According to Jeremy Woolf, China director of Text 100, in North Asia "many still rely on character counting and the volume of clippings as opposed to more sophisticated action and message or tone oriented metrics".

It’s not all doom and gloom however. As more and more sophisticated marketers, corporate communications and public affairs professionals come into management roles there has been noticable change. Many agencies are proactively undertaking to offer more rigorous evaluation as an integral part of their consultancy services.

Woolf says: “The large global measurement companies are improving their double byte character support and this is making global best practice measurement possible in Asia. This is leading to better analysis and forcing communicators and agencies to demonstrate a better connection between their programmes and their business as a whole.”

Evaluation becoming more popular

More positively more and more Asian companies are measuring not just their own output, but also assessing their competitors too. Evaluation techniques using free web tools are becoming ever more popular.

The future is more assessment conducted in real time with online dashboards. These will replace monthly clippings books, allowing for campaign decisions to be made quickly, as opposed to waiting for a monthly or quarterly review. With better data and analysis there will be more intelligent assessments made available.

So, just as the entire world of corporate communications and public affairs has been heavily influenced by the massive explosion of new social media, so has the process of evaluating such activity.

The digital revolution

Ian Rumsby, Weber Shandwick’s vice-president of strategic development, says: “The impact of digital and social media are huge agents of change affecting traditional communications. If business is to be smart it should engage with the community, the workforce, the market and the environment. ”

As a response to this radically altered and changing environment, Weber Shandwick has developed over the last three years, a new range of measurements (ARROW) encompassing over one hundred and fifty separate indicators to help clients evaluate their campaigns.

Adds Rumsby “it’s not a proprietary methodology” and its “open architecture” helps clients obtain a more complete picture across a range of functions, agencies and campaigns.

This renewed emphasis on measurement and strategy is designed to provide methods that measure a campaign’s progress, helping to benchmark performance, assess market trends and engage with stakeholders.

According to Rumsby, the changing nature of the social media has radically altered the way people consume and process information. His insight is that traditional spend could be about to be turned completely on it head, with the traditional ratio of 80 per cent spend on reach and 20 per cent on content suddenly being reversed,

“Traditional functional silos may continue to exist in organisations but the much larger marketing and media vehicles are breaking down the silos,” he added.

It is now generally accepted therefore that the growing volume of corporate communications and public affairs work across Asia, and particularly in China, will continue to add pressure to developing more rigorous and quantifiable methods of assessing corporate communications and public affairs activity.

Growing markets, expanding volumes of public affairs work combined with a keen eye on budgets will result in evaluation becoming an integral part of any campaign.
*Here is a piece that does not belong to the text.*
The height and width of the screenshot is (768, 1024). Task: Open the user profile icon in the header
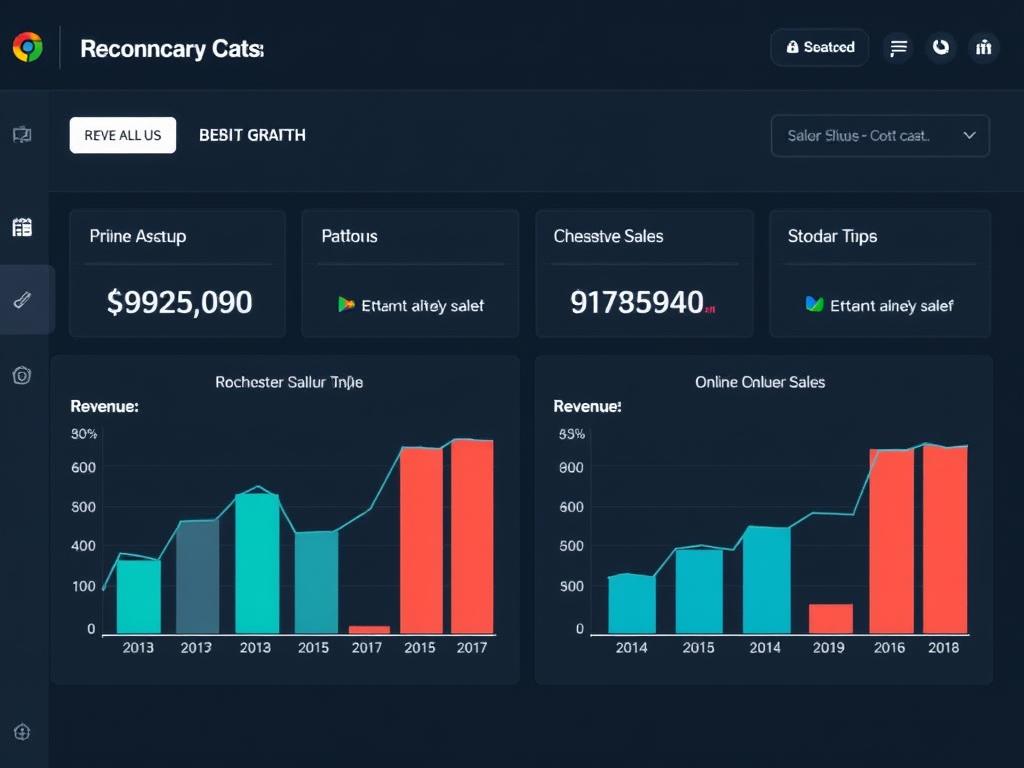point(984,47)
The time, therefore, has come for everyone to measure up to the new demands.

And as senior industry insiders predict, this process is likely to prove the case for corporate communications and public affairs, rather than diminish their importance to corporations still trying to assess how to navigate the current economic turmoil.
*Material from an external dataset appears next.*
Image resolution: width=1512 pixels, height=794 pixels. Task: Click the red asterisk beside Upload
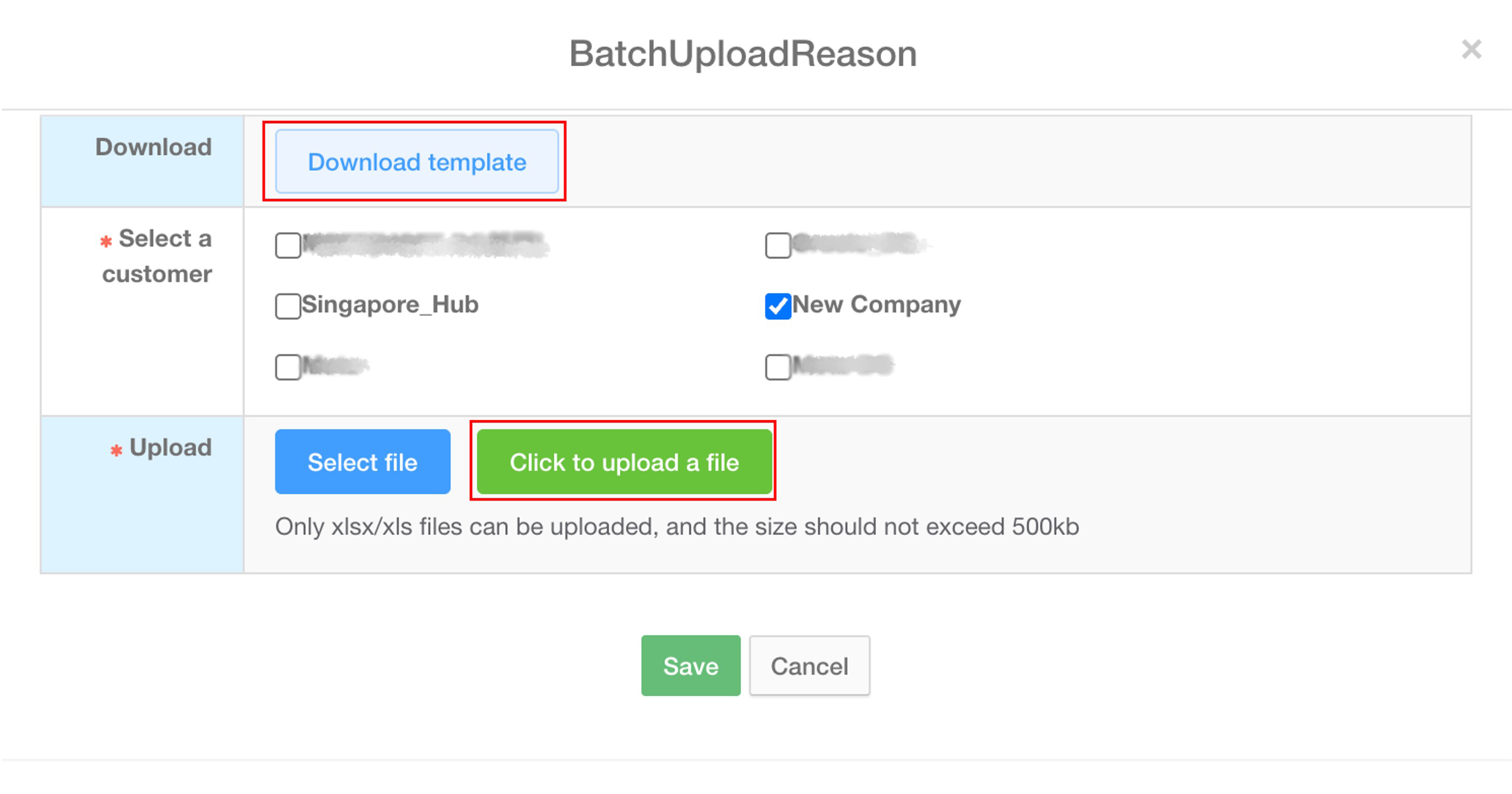116,450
According to Mottram: "In many ways the future of evaluation is with us right now: online and social media give communicators many more opportunities to listen to their markets than ever before, and not rely on conventional coverage reports.

"But the real value here is in tweaking communications to better meet business objectives, rather than devoting more resources to counting the uncountable. Evaluation is more important than ever: the trick is to understand the whole wood, not get lost in counting the trees."